On the left is the format the radio station uses to broadcast the time, date, and a whole bunch of other arcana, like sunspot and radio interference predictions. Mostly the only thing in the signal anybody cares about is the Time and Date (and of course if it's Daylight Savings Time or Whatever). 


UTC refers to


Coordinated Universal Time (UTC) is the primary time standard by which the world regulates clocks and time. It is one of several closely related successors to Greenwich Mean Time. Computer servers, online services and other entities that rely on having a universally accepted time use UTC for that purpose. If only limited precision is needed, clients can obtain the current UTC time from a number of official internet UTC servers. For sub-microsecond precision, clients can obtain the time from satellite signals. Time zones around the world are expressed as positive or negative offsets from UTC, as in this list.
Coordinated Universal Time is based on International Atomic Time (TAI), a time standard calculated using a weighted average of signals from atomic clocks located in nearly 70 national laboratories around the world.[1] The only difference between the two is that UTC is occasionally adjusted by adding a leap second in order to keep it within one second of UT1, which is defined by the Earth's rotation. In the 50 years up to and including 2011, a total of 34 leap seconds have been added.
The UTC standard was officially standardized in 1961 by the International Radio Consultative Committee, after having been initiated by several national time laboratories. The system was changed several times over the following years, until leap seconds were adopted in 1972. A number of proposals have been made to replace it with a new system, which would eliminate leap seconds, but no consensus has yet been reached to do so.


... but its close friends just call it Greenwich Mean Time or Zulu Time. If you know the precise differences between UTC, Greenwich and Zulu, then you know way too much about systems of time measurement.


We're usually UTC - 5 , because UTC originates at the Old Royal Observatory in Greenwich, so they're 5 hours ahead of us. Their motto is "The place where time begins," and they ain't jivin'. (For a brief time the Paris Observatory claimed that time began there, not with those filthy English pig astronomers, but eventually Greenwich won out.)

Schoolchildren and your husband like to skip over an illuminated line in the sidewalk and jump from the Western Hemisphere to the Eastern Hemisphere, and then back again.

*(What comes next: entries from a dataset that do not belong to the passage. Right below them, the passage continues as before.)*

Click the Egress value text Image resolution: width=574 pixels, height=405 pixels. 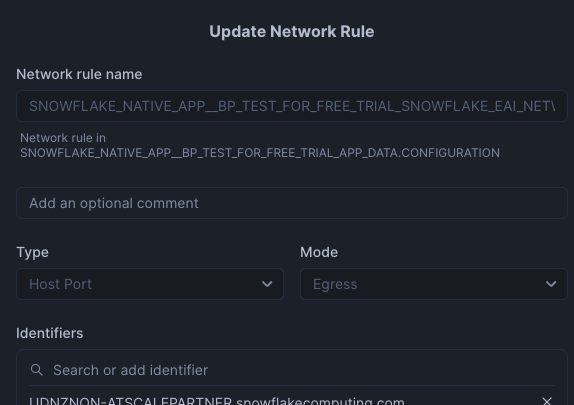click(x=335, y=284)
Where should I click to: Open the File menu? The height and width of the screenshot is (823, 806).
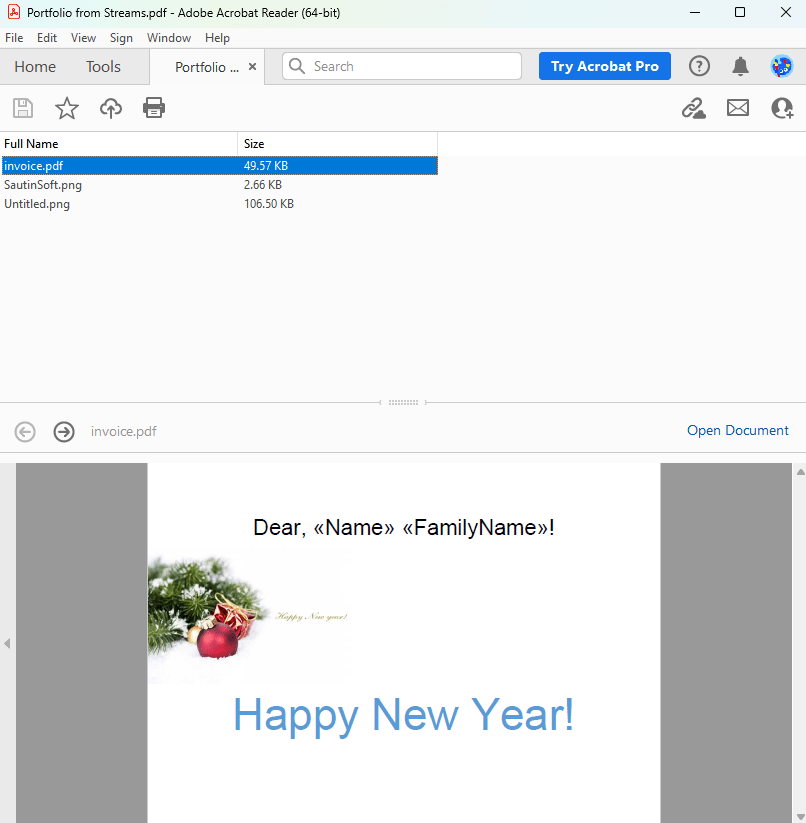[x=14, y=38]
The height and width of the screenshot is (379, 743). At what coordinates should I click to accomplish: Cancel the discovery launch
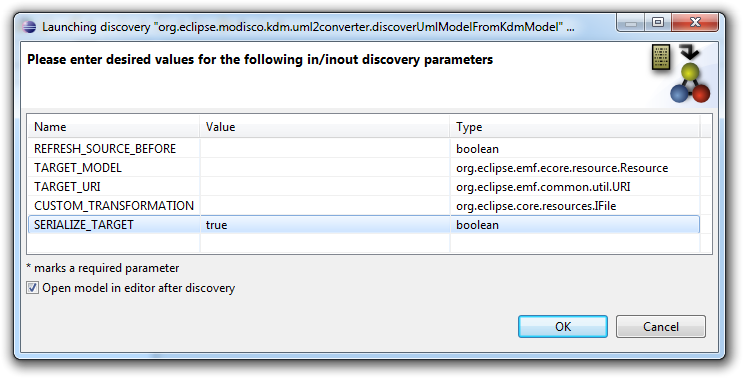661,326
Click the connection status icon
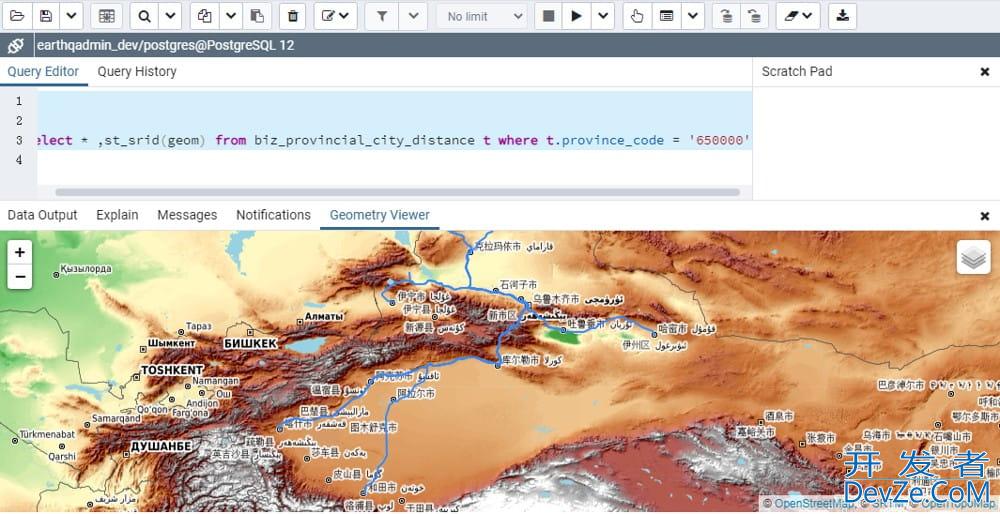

This is a source of endless mirth, thrill and delight.

I don't know if we're adding a Leap Second tonight. I don't know if the Universe is running fast or slow.


It's an awfully dreamy campus, designed by Christopher Wren, surrounded by a gorgeous big park, and down the hill you can see the Thames and Queens House, which is by Inigo Jones. One night Halley, the Astronomer Royal (and career Naval officer), got drunk with Peter the Great, and they pushed each other all over the place in a wheelbarrow.


Ships in the Thames can look up at the Observatory tower and, EXACTLY at noon, see the metal Time Ball drop, and thus the ship could precisely set its own on-board chronomometer, a setting which would keep the sailors from perishing no matter how far around the world they sail. If you can see the Time Ball drop, you'll always know the exact time, and consequently you can always compute the exact longitude. 
(Before this system, shipwrecks, and weeks lost far from fresh water, were common.)
The wonderful Harrison Chronometers, by which the self-taught clockmaker solved the Longitude problem, are still at the Observatory ticking away like ... well, clockwork. The hearts of the clock mechanism are not metal, but gears of self-lubricating lignum vitae wood.